Keine Vollbesetzung möglich: Wegen der Mindestabstände müssen zum Saisonauftakt am Wochenende einige Tribünenplätze frei bleiben. −Foto: Mike Sigl

Keine Vollbesetzung möglich: Wegen der Mindestabstände müssen zum Saisonauftakt am Wochenende einige Tribünenplätze frei bleiben. −Foto: Mike Sigl


Dieses Wochenende startet der Spielbetrieb in den Amateurligen – damit steigen auch die Zuschauerzahlen wieder. Doch wie viele dürfen es überhaupt sein? Diese Frage muss nun jeder gastgebende Verein für sich beantworten – abhängig von den Kapazitäten der eigenen Sportanlage.

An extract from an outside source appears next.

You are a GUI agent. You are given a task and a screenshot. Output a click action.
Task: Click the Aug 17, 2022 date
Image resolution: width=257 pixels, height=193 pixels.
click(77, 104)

Allgemein schreibt der Freistaat Bayern ein Maximum von 1500 Zuschauern vor. Wie diese am Spielfeldrand verteilt werden, können die Vereine je nach Platzmöglichkeiten selbst festlegen. So gilt für Stehplätze zwar eine Obergrenze von 200, wenn es die Abstände zulassen, dürfen es aber auch mehr sein – vorausgesetzt, die zusätzlichen "Steher" sind genesen, getestet oder geimpft. Dies kommt Vereinen mit wenigen Sitz-, aber dafür vielen Stehplätzen zugute.

Außerdem gilt: Sitzplätze müssen fest zugeteilt werden, die Besucher müssen das Hygienekonzept des Vereins befolgen und den Mindestabstand einhalten.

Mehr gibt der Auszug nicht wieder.